In a statement yesterday, Mwila stated that the agreement between Zesco and KCM was part of the power utility’s long-term strategy of correcting imbalances in the power supply chain.
According to Mwila, the artificial imbalances were the result of the Bulk Supply Agreement that was signed between Zesco and Copperbelt Energy Corporation on November 21, 1997 which had been “commercially disadvantageous to Zesco” and which expired on 31 March 2020.
Mwila stated that the imbalances were aided by certain clauses that ensured only CEC could supply the lucrative Copperbelt mining market ever since the BSA was signed in 1997.
“It is also in line with the government’s new policy framework, which supports an open Electricity Supply Industry that is intended to encourage participation of various players in the three key segments of the value chain, i.e. Generation, Transmission and Distribution. The future is brighter for the electricity trade if new entrants are free to setup a power plant, negotiate for direct supply with any willing consumer and request and negotiate for the wheeling (or transportation) of their power with owners of infrastructure on commercial terms across all transmission and distribution lines as long as capacity is available, and regardless of the ownership,” according to the statement.
“By eliminating monopolistic tendencies, the Zambian electricity sub-sector will soon realise efficiencies, as neither Zesco nor any other owner of transmission or distribution infrastructure can claim exclusivity for their use as third parties will be able to supply power across Zambia. Zesco welcomes this competitive environment and the opportunity to prove that it can compete on a level playing field with the best competitors in the market.”
Mwila stated that specifically, Zesco was now in a position to compete for the supply of power directly to those mining consumers in the Copperbelt that were able and willing to enter into new commercial relationships.
He stated supply to such consumers was previously the preserve of CEC.
“…but with the lapse of the BSA, the consumers, Zesco and CEC are free to buy and sell power from anywhere and supply to anyone as long as the terms are commercially competitive. Zesco also notes that under these circumstances, Zesco’s traditional consumers may also be subject to competitive bids or solicitations from other potential suppliers, but we firmly support the new market framework and we are ready to prove that we can supply power more competitively than anyone else in the Southern African region,” Mwila stated.

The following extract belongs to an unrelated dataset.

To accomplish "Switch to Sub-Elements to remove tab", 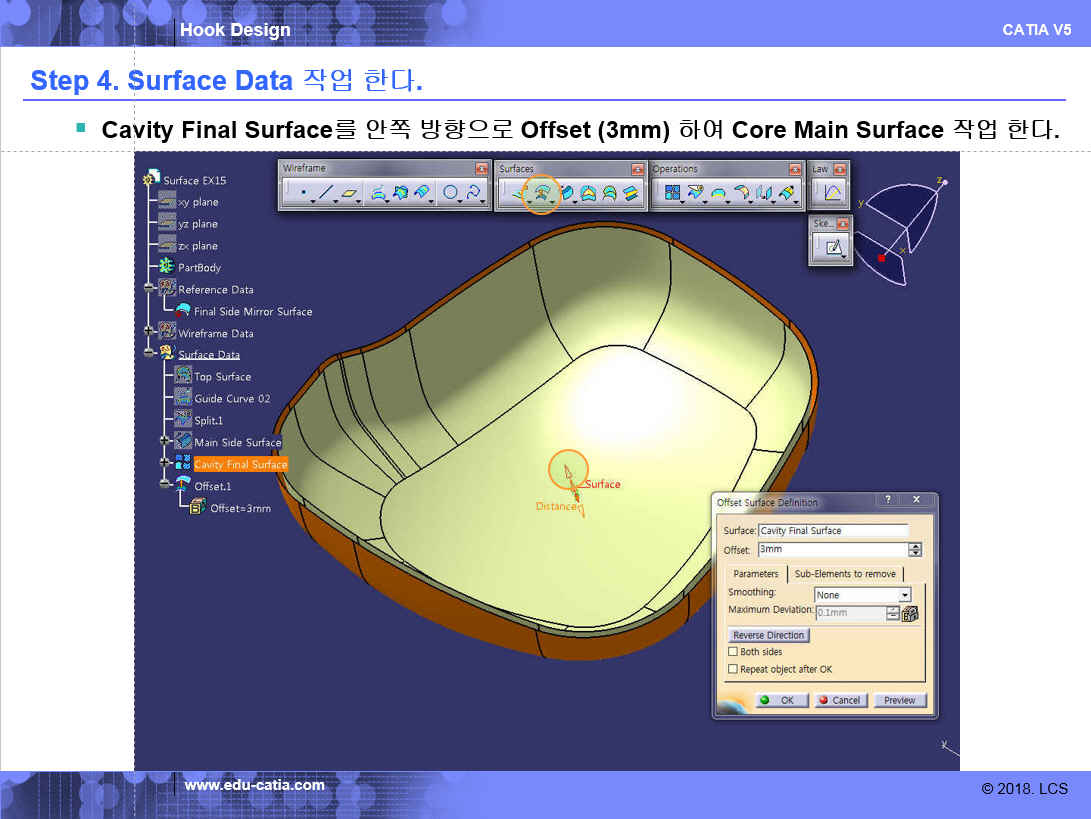I will (845, 574).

“The agreement between Zesco and KCM confirms Zesco’s and the Government of Zambia’s commitment to supporting the whole of Zambia’s mining sector and to ensuring supply of all consumers in the Copperbelt.”
Mwila hailed the development as a “landmark agreement for Zesco and Zambia as a whole” that ensures that Zesco, Zambian economy and by extension, the Zambian public were able to benefit from direct commercial agreements between the utility and potential generators of foreign exchange.

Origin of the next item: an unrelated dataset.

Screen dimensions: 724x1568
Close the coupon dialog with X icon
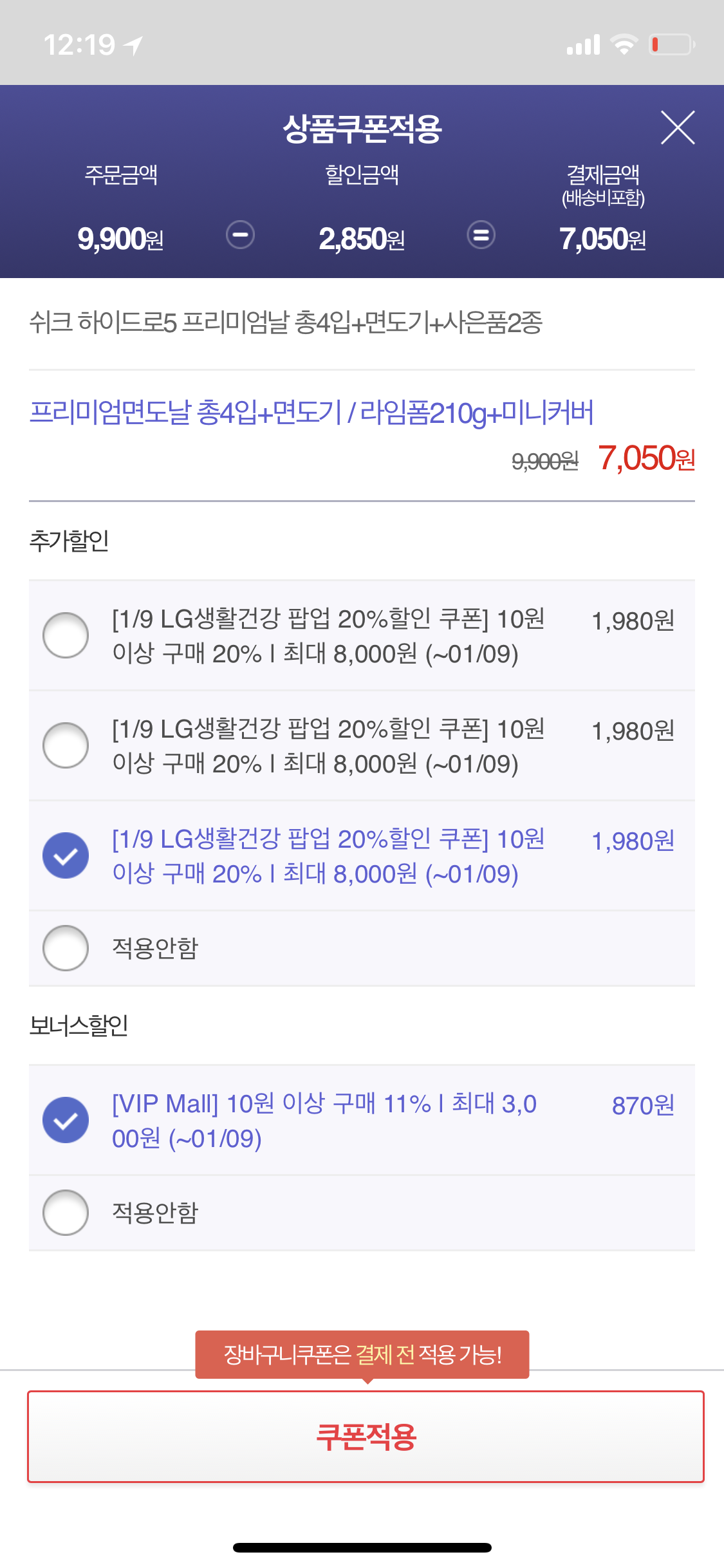point(678,127)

He stated that the “common carrier” declaration typically unlocks resources and avoids “hoarding” of transmission capacity or even worse, duplication of infrastructure by competing players in the ESI.
“Transmission and distribution asset owners still remain fully in charge of their assets, but they must negotiate wheeling arrangements on commercial terms once they are approached by parties intending to trade. The law thus prevents any party from using its vantage point to block commercial trade and stipulates that if the parties fail to agree on wheeling terms for the power, any aggrieved party may then appeal to the Electricity Regulation Board to arbitrate and determine fair terms and conditions of supply,” Mwila stated.

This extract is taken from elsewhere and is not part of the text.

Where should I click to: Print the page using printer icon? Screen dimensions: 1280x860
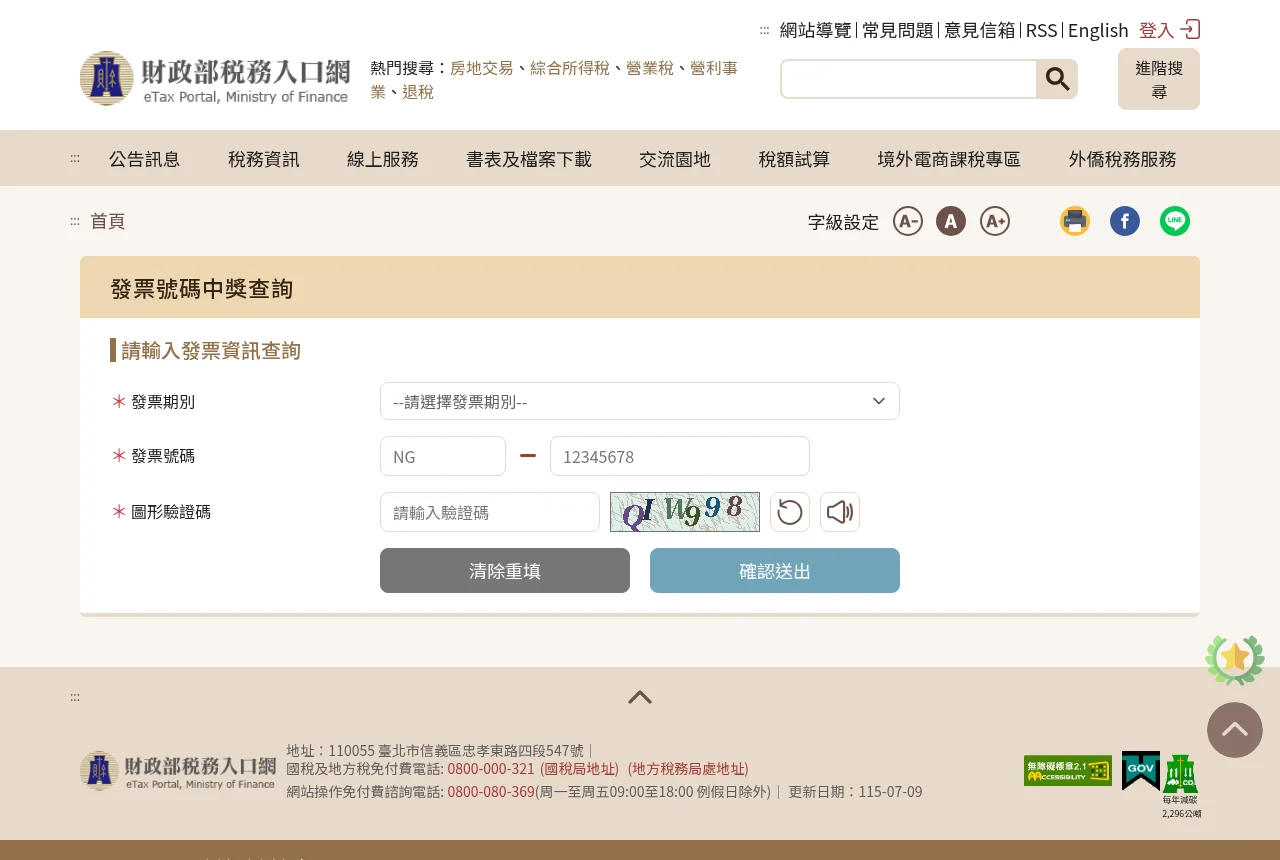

And Mwila stated that despite initial failure to finalise a new power supply agreement to replace the now expired BSA with CEC, Zesco continues to make power available to CEC to allow it to continue supplying its consumers who have already contracted for power supply and to supply Zesco’s existing consumers in the Copperbelt.
“This is despite the fact that CEC continues to owe Zesco millions of dollars in unpaid arrears under the recently expired Bulk Supply Agreement,” stated Mwila.